Stored records
:::::

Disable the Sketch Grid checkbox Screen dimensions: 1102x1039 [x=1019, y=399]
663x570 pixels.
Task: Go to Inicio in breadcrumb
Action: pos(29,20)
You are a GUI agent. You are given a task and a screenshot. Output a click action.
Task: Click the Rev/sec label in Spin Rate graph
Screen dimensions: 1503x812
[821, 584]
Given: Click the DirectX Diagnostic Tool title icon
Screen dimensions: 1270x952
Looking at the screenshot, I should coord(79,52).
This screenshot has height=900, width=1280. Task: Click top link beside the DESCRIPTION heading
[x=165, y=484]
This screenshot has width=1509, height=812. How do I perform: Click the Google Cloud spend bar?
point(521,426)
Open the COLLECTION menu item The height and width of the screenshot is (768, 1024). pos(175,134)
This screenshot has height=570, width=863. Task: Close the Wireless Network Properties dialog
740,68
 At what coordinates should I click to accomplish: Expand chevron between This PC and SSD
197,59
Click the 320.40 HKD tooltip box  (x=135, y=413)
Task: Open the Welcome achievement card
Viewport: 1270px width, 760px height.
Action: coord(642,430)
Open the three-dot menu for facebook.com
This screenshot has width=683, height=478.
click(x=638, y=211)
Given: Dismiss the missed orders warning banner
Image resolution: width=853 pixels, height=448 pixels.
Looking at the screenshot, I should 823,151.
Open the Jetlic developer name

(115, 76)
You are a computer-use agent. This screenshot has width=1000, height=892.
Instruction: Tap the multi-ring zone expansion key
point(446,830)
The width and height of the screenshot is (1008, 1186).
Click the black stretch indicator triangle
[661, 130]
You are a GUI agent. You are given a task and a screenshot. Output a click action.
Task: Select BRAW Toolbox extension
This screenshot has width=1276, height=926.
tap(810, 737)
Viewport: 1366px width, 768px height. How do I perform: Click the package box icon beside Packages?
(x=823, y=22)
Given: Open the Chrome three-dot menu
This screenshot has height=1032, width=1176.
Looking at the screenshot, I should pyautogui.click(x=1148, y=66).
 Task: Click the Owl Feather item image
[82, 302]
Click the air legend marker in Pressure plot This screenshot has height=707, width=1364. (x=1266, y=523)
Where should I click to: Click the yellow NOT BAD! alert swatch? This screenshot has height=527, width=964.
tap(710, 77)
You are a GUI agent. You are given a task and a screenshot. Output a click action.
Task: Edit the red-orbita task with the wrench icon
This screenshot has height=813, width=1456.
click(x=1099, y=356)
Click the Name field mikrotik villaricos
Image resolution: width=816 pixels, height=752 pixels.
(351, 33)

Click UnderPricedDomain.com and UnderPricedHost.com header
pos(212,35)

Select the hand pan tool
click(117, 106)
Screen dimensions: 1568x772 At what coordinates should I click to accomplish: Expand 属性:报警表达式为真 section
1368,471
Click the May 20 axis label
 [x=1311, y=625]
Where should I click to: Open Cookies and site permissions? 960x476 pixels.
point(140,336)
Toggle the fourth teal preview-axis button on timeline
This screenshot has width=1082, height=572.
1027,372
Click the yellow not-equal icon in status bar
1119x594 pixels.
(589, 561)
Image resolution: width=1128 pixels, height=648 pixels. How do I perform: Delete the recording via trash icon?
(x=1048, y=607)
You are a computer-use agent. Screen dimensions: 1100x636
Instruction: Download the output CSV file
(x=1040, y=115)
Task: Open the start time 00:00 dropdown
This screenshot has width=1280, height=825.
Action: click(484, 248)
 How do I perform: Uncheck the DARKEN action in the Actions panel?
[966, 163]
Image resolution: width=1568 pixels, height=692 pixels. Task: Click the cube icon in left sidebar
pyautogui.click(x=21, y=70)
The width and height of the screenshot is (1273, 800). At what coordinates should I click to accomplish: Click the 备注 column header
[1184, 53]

:::::

[Exercise prompt]:
Transcribe the records from their first line. Stop after the line with "Given: Click the", including it.

[Problem solution]:
Disable the Sketch Grid checkbox Screen dimensions: 1102x1039 [x=1019, y=399]
663x570 pixels.
Task: Go to Inicio in breadcrumb
Action: pos(29,20)
You are a GUI agent. You are given a task and a screenshot. Output a click action.
Task: Click the Rev/sec label in Spin Rate graph
Screen dimensions: 1503x812
[821, 584]
Given: Click the DirectX Diagnostic Tool title icon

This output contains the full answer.